§ **Problem details**:
Reproduce word for word every line from the one containing "coordinates (454, 313)." down to the one containing "(120, 551).", including both of those lines.

Top of Records for the exercise

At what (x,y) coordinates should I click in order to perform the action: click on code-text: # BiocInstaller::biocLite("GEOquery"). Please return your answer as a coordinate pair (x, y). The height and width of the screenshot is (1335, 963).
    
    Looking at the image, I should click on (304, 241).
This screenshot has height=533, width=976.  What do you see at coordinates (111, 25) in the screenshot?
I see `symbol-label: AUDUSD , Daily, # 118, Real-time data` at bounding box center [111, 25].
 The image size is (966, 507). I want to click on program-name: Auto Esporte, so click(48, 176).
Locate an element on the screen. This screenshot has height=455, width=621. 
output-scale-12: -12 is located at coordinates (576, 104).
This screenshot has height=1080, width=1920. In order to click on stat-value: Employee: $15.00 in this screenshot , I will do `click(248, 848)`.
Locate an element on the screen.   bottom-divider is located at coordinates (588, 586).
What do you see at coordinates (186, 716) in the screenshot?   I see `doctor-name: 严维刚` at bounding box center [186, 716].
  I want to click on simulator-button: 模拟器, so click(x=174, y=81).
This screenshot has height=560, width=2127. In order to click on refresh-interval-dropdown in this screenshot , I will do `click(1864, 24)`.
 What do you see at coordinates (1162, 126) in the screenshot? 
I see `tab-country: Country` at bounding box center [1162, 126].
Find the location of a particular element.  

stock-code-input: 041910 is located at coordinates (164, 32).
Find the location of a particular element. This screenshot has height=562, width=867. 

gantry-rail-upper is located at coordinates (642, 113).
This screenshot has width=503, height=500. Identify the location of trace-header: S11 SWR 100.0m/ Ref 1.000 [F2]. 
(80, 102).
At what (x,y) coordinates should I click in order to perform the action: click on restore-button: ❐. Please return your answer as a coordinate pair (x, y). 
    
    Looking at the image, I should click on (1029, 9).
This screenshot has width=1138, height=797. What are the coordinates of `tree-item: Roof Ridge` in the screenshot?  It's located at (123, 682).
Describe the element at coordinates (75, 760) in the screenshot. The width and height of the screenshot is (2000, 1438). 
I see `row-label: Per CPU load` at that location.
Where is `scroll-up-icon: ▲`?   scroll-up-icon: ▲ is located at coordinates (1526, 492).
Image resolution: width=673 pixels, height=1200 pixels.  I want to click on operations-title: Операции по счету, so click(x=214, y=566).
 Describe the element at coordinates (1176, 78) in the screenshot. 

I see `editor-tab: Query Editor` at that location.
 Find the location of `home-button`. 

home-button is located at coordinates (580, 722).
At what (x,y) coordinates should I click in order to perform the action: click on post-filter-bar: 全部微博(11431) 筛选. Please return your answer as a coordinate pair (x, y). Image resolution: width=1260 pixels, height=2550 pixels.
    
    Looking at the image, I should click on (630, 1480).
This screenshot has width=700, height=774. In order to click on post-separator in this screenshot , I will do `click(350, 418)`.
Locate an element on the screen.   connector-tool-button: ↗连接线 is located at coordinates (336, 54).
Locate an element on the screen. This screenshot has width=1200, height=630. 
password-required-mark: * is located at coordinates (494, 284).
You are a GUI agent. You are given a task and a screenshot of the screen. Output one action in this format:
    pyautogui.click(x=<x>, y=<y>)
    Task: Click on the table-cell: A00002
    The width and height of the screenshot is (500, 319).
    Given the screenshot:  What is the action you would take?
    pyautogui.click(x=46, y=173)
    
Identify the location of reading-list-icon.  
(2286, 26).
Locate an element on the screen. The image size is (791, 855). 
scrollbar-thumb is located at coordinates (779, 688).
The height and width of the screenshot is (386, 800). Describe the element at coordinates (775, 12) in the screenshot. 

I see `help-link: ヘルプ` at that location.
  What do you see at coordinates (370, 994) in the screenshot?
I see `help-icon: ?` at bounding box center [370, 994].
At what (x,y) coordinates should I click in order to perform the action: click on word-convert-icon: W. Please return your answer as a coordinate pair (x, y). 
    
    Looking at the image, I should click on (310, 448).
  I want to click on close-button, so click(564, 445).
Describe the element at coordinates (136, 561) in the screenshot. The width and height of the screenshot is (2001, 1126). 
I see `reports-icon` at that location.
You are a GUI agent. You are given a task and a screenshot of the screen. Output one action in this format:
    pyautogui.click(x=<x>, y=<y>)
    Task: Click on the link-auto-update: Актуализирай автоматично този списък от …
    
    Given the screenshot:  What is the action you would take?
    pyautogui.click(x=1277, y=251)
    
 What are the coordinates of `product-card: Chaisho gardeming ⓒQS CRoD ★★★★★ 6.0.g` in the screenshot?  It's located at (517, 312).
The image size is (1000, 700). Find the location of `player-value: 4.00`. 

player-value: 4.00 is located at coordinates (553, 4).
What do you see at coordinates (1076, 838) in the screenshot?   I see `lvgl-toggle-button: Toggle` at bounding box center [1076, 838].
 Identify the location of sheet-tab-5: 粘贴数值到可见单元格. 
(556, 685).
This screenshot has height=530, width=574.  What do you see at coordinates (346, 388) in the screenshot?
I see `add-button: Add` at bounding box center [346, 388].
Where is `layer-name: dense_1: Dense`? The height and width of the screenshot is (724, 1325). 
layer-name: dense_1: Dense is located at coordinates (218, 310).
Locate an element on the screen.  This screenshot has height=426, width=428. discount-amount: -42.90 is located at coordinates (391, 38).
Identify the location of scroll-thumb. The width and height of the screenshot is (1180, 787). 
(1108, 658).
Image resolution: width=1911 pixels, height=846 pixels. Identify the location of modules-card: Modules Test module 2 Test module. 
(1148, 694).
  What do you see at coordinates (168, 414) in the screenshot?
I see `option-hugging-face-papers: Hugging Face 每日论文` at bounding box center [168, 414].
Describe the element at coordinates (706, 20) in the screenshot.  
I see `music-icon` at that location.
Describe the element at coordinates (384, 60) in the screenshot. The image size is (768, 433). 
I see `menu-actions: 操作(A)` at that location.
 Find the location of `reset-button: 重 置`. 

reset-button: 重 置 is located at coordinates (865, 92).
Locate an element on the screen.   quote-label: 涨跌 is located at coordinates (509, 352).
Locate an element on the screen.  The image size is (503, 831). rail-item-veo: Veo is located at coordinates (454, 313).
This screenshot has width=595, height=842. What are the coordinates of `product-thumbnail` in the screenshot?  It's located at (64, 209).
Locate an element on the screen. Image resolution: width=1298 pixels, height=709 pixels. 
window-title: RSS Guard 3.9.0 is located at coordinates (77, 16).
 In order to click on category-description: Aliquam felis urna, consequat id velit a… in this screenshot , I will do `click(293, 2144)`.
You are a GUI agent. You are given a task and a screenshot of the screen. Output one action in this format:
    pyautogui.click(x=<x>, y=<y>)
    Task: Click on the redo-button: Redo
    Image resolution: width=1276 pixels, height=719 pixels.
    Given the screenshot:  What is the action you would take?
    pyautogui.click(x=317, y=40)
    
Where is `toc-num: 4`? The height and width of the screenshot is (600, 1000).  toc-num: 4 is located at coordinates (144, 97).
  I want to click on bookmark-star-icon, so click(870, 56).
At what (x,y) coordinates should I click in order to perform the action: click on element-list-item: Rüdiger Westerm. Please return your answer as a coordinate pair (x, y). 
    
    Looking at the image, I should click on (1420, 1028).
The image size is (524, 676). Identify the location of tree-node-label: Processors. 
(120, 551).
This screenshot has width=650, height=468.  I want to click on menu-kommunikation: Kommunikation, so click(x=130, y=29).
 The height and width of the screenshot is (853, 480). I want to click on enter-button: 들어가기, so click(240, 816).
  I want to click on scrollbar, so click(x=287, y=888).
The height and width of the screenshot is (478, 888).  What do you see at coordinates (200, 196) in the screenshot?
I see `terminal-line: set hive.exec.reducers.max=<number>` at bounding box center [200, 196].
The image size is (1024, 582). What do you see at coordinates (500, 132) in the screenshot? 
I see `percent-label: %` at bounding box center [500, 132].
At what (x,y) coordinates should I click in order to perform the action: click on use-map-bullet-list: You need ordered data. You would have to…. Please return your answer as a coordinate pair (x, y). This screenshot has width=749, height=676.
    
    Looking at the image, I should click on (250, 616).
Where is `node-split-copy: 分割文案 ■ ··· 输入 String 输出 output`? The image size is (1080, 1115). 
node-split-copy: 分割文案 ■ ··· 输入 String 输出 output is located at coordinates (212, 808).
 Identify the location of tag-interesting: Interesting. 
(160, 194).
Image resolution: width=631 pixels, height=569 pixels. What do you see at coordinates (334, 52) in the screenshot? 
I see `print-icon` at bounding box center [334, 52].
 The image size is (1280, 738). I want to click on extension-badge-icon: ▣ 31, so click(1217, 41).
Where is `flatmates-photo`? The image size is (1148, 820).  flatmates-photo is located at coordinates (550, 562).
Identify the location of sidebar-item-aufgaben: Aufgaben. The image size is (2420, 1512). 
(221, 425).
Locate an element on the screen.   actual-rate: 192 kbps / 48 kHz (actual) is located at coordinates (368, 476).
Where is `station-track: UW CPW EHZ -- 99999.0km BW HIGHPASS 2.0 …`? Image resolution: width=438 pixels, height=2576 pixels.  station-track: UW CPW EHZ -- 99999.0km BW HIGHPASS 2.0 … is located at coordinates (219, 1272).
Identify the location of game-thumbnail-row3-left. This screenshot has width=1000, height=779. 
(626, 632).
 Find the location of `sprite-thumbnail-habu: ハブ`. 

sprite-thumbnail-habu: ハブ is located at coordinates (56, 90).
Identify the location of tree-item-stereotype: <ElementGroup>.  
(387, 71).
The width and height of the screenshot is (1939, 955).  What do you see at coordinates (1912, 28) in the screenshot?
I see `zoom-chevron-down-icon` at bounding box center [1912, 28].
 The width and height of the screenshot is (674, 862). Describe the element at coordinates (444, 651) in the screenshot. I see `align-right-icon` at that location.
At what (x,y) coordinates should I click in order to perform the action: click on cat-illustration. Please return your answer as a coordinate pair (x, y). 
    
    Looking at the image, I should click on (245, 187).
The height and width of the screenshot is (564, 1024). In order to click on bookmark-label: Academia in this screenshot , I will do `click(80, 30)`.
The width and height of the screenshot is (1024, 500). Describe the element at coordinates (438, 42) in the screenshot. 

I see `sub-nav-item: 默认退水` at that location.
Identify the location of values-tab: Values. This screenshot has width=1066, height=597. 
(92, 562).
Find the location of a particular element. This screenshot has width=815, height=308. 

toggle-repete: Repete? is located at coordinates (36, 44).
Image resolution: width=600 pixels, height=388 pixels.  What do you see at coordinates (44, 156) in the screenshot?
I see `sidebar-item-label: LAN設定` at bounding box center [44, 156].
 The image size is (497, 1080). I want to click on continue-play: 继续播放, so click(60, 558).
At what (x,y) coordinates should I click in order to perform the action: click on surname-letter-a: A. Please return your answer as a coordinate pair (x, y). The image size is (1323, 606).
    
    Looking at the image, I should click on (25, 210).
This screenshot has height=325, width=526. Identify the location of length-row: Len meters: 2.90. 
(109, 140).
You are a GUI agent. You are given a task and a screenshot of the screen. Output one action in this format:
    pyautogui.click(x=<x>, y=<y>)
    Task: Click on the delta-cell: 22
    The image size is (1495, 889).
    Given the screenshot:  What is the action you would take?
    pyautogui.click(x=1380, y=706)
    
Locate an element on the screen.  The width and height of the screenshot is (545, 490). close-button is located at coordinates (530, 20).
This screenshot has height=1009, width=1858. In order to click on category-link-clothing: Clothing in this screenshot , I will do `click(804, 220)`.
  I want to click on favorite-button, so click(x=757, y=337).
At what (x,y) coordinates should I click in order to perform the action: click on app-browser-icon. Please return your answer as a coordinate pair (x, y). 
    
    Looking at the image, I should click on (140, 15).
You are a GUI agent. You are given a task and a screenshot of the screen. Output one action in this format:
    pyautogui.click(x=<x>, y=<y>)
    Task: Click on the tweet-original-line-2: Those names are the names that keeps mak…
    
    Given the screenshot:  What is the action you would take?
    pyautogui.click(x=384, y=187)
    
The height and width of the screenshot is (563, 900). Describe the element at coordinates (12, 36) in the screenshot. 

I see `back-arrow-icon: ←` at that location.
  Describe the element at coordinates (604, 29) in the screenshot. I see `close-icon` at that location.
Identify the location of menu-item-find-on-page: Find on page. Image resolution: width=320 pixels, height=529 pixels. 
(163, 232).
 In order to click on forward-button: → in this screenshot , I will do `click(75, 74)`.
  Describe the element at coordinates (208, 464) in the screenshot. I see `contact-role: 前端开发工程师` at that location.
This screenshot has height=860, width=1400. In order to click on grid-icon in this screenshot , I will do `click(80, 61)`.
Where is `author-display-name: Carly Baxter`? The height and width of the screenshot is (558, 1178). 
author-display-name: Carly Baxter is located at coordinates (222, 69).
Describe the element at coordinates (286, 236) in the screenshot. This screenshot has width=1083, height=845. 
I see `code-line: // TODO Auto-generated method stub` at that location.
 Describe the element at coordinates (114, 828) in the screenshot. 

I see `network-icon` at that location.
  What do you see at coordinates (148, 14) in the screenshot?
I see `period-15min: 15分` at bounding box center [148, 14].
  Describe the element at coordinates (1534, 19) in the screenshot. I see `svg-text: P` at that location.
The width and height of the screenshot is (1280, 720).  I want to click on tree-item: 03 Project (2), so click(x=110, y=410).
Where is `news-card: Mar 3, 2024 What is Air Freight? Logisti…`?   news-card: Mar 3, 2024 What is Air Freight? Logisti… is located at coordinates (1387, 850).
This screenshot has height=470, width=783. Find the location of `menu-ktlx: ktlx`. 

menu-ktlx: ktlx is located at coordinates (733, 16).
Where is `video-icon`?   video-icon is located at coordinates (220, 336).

Bottom of Records for the exercise

§ **Exercise answer**:
Locate an element on the screen.  The image size is (503, 831). rail-item-veo: Veo is located at coordinates (454, 313).
This screenshot has width=595, height=842. What are the coordinates of `product-thumbnail` in the screenshot?  It's located at (64, 209).
Locate an element on the screen. Image resolution: width=1298 pixels, height=709 pixels. 
window-title: RSS Guard 3.9.0 is located at coordinates (77, 16).
 In order to click on category-description: Aliquam felis urna, consequat id velit a… in this screenshot , I will do `click(293, 2144)`.
You are a GUI agent. You are given a task and a screenshot of the screen. Output one action in this format:
    pyautogui.click(x=<x>, y=<y>)
    Task: Click on the redo-button: Redo
    Image resolution: width=1276 pixels, height=719 pixels.
    Given the screenshot:  What is the action you would take?
    pyautogui.click(x=317, y=40)
    
Where is `toc-num: 4`? The height and width of the screenshot is (600, 1000).  toc-num: 4 is located at coordinates (144, 97).
  I want to click on bookmark-star-icon, so click(870, 56).
At what (x,y) coordinates should I click in order to perform the action: click on element-list-item: Rüdiger Westerm. Please return your answer as a coordinate pair (x, y). 
    
    Looking at the image, I should click on (1420, 1028).
The image size is (524, 676). Identify the location of tree-node-label: Processors. 
(120, 551).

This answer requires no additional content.